- _EXERCISE GOAL_
Copy the text below from "When I was a" up to and including "burnt sienna, periwinkle.", substituting "lavender" for "goldenrod".

When I was a kid, everyone wanted the Crayola 64-pack with the built-in sharpener, even though the school supply list only required us to have eight crayons.

Not just blue and green but cornflower, sea green and aquamarine. Not just red, orange and yellow but mahogany, magenta, salmon and goldenrod.  Bittersweet, burnt sienna, periwinkle.

That 64-pack was a beautiful array of possibilities.

***

“Remember the Titans” shares the true story of the TC Williams High School football team, which was integrated in 1971. In one scene, Coach Herman Boone takes his players to Gettysburg.

“Fifty thousand men died right here on this field, fighting the same fight that we are still fighting among ourselves today. This green field right here, painted red, bubblin’ with the blood of young boys… Listen to their souls… Hatred destroyed my family. You listen, and you take a lesson from the dead. If we don’t come together right now on this hallowed ground, we too will be destroyed, just like they were.”

We’ve come a long way, but we’re still fighting the same fight.

I watched the Selma 50th Anniversary ceremony over the weekend and was saddened by the images I saw from our history, but inspired by the words of Rep. John Lewis, who was brutally beaten on that Bloody Sunday in Selma.

“We must use this moment to recommit ourselves to do all we can to finish the work. There’s still work left to be done…

“We come to Selma to be renewed. We come to Selma to be inspired. We come to be reminded that we must do the work that justice and equality calls us to do.”

- _LISTED ENTRIES_
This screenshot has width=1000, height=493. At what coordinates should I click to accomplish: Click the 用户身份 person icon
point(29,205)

---

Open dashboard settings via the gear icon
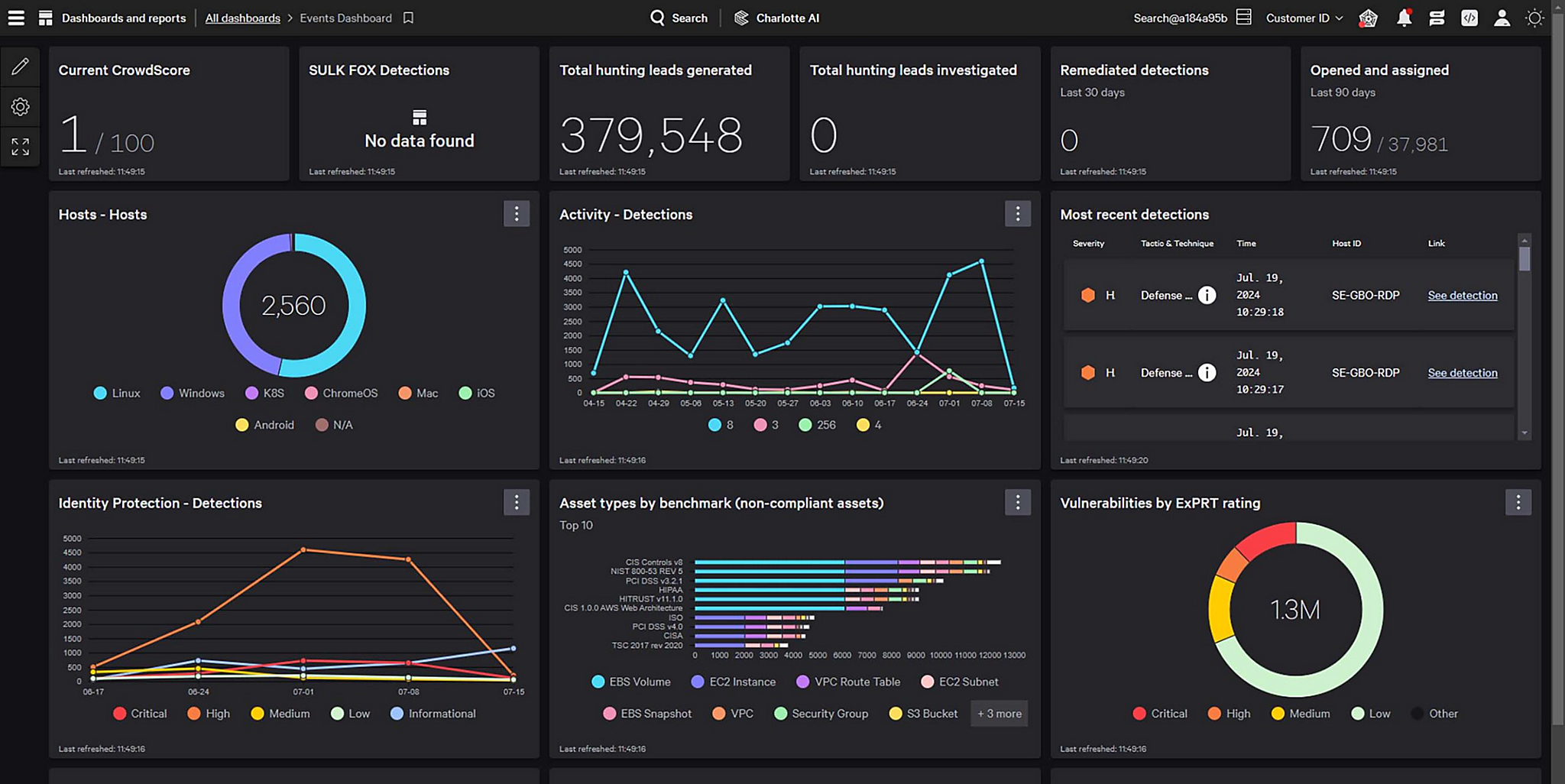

- _RESPONSE TO THIS EXERCISE_
When I was a kid, everyone wanted the Crayola 64-pack with the built-in sharpener, even though the school supply list only required us to have eight crayons.

Not just blue and green but cornflower, sea green and aquamarine. Not just red, orange and yellow but mahogany, magenta, salmon and lavender.  Bittersweet, burnt sienna, periwinkle.